> [WHAT TO PRODUCE]
From the entries below, copy exactly the lines from the one that contains "法人のお客様へ 宮地商会 卸営業課 (1051, 1519)" through the one that contains "Map (258, 293)", both included, and only those.

[Stored dataset items]
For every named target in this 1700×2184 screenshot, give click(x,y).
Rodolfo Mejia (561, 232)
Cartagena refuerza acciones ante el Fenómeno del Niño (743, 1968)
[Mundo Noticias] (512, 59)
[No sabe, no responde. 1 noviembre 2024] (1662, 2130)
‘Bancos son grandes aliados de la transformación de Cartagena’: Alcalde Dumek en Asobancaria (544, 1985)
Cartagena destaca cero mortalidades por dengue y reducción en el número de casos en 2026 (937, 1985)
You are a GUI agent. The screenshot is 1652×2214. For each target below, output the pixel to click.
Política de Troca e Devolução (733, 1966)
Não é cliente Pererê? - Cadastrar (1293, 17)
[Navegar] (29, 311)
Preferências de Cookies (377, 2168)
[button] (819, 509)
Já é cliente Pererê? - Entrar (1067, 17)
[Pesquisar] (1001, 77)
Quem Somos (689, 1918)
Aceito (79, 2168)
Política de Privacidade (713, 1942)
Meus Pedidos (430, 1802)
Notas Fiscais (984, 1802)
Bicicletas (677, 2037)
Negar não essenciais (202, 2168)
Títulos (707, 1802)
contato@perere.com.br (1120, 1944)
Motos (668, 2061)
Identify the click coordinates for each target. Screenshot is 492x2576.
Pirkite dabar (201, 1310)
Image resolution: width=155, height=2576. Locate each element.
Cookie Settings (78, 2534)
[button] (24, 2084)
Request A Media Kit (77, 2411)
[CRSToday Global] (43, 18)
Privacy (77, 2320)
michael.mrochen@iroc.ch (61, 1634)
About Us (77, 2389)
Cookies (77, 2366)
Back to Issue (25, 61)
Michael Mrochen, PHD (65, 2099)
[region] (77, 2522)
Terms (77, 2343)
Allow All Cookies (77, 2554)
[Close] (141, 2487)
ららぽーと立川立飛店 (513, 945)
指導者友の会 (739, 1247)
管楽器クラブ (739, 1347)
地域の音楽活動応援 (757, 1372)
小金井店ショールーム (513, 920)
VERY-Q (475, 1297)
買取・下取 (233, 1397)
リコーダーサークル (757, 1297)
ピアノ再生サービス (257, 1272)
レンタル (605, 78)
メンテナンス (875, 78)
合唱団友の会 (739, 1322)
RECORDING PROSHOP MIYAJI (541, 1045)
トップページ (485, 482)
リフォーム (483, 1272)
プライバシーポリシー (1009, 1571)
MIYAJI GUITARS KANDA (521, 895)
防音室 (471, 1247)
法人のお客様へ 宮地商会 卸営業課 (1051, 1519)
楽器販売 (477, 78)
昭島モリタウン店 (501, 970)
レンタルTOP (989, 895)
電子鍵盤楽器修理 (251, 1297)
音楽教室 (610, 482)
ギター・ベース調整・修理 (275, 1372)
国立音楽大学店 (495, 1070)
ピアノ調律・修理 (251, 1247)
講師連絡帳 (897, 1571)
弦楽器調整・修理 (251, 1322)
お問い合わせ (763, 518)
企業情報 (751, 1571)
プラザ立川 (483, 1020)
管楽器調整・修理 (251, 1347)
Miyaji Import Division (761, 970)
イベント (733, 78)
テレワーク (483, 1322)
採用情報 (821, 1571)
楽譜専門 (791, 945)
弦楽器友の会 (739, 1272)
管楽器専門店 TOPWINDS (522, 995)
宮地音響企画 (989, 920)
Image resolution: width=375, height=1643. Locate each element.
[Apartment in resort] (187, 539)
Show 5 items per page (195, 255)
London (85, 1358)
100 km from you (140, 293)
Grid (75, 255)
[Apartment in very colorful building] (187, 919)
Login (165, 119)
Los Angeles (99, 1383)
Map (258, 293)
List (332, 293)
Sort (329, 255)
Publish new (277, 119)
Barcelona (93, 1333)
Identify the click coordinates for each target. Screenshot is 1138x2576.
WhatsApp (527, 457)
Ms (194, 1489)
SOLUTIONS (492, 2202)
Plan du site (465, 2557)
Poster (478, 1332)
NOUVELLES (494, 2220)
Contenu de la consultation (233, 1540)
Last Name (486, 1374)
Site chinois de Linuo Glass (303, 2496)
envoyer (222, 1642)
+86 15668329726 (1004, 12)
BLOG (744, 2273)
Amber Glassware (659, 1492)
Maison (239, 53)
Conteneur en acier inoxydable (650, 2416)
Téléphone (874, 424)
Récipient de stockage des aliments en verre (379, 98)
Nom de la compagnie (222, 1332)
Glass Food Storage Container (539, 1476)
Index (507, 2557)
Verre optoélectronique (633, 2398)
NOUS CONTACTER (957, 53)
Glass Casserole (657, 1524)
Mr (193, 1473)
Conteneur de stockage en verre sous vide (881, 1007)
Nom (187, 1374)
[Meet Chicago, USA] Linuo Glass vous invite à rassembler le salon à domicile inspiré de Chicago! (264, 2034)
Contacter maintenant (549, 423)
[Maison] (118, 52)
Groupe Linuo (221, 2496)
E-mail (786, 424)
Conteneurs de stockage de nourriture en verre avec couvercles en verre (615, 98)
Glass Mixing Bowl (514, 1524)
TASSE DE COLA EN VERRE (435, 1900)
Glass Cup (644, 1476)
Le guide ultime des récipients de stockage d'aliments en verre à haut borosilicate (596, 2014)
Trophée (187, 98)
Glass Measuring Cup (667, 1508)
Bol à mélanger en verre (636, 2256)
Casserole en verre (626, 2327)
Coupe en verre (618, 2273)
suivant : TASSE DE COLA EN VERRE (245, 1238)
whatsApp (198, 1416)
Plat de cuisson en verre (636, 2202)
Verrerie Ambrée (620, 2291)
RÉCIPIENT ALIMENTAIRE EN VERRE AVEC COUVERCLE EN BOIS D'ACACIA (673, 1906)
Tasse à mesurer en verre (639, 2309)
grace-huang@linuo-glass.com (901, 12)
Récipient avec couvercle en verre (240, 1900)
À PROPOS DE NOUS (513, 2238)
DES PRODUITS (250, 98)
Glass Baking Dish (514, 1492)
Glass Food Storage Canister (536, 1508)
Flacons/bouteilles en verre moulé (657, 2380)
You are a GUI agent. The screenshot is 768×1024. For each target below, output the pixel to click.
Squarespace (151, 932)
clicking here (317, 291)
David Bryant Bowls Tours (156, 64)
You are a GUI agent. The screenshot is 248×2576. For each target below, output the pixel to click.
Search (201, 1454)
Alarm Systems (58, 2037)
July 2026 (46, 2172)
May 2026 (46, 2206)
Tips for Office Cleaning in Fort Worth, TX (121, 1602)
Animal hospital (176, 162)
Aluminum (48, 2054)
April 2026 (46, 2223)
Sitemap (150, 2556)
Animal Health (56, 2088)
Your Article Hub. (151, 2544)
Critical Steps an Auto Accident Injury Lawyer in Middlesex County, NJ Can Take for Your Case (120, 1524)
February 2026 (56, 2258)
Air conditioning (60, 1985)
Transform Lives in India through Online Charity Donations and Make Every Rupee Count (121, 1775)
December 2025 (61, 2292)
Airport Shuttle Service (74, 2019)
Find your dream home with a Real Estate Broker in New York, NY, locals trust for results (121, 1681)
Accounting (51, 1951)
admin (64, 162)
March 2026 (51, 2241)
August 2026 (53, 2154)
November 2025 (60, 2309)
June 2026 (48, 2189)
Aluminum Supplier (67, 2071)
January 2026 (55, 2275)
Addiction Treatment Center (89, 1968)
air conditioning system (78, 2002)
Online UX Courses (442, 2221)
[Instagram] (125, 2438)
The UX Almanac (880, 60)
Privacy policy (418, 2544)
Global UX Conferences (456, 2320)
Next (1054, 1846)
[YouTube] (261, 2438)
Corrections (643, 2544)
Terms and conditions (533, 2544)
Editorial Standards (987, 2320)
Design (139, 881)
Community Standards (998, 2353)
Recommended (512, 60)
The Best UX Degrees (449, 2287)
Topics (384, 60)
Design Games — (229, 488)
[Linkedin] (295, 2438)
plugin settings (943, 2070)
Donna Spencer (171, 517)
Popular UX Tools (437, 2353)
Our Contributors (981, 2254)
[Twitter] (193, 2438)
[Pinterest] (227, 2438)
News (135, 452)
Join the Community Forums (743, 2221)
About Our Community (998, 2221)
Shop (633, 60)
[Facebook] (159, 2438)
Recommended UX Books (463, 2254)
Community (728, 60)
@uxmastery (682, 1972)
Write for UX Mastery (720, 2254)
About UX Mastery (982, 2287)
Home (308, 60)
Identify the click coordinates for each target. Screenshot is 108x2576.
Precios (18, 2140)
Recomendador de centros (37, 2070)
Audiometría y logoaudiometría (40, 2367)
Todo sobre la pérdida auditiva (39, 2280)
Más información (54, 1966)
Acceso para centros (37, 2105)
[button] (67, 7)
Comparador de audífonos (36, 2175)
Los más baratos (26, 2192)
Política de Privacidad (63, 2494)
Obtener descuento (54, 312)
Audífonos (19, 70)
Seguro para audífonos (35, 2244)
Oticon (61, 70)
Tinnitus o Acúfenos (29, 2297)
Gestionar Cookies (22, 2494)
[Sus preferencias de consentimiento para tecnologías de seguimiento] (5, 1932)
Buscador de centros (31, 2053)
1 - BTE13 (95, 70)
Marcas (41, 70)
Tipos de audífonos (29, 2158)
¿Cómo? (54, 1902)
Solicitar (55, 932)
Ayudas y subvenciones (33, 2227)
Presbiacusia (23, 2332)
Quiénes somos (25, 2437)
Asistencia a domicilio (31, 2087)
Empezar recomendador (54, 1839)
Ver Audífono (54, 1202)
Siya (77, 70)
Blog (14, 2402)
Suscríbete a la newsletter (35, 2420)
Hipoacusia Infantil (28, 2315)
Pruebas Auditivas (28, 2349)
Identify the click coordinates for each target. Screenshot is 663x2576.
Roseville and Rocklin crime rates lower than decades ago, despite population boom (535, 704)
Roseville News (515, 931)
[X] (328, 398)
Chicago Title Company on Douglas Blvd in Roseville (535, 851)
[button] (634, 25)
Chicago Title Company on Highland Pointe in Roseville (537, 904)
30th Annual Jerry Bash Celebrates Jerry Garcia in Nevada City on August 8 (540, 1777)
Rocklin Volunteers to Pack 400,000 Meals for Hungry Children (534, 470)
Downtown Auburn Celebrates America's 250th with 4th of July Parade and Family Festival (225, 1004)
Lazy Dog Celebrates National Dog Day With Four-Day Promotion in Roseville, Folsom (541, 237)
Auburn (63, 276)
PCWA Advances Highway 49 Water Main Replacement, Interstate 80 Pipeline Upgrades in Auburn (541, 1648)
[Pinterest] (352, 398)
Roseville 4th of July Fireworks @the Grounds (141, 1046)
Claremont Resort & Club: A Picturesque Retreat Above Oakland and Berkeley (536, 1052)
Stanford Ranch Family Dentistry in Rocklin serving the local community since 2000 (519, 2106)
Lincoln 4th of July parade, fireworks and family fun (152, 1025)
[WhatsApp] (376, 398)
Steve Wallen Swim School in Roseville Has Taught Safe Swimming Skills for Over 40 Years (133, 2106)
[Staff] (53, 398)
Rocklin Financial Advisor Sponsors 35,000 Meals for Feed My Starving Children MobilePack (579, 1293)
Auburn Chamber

> [FINISHED EXERCISE]
法人のお客様へ 宮地商会 卸営業課 (1051, 1519)
楽器販売 (477, 78)
昭島モリタウン店 (501, 970)
レンタルTOP (989, 895)
電子鍵盤楽器修理 (251, 1297)
音楽教室 (610, 482)
ギター・ベース調整・修理 (275, 1372)
国立音楽大学店 (495, 1070)
ピアノ調律・修理 (251, 1247)
講師連絡帳 (897, 1571)
弦楽器調整・修理 (251, 1322)
お問い合わせ (763, 518)
企業情報 (751, 1571)
プラザ立川 (483, 1020)
管楽器調整・修理 (251, 1347)
Miyaji Import Division (761, 970)
イベント (733, 78)
テレワーク (483, 1322)
採用情報 (821, 1571)
楽譜専門 (791, 945)
弦楽器友の会 (739, 1272)
管楽器専門店 TOPWINDS (522, 995)
宮地音響企画 (989, 920)
Image resolution: width=375, height=1643. Locate each element.
[Apartment in resort] (187, 539)
Show 5 items per page (195, 255)
London (85, 1358)
100 km from you (140, 293)
Grid (75, 255)
[Apartment in very colorful building] (187, 919)
Login (165, 119)
Los Angeles (99, 1383)
Map (258, 293)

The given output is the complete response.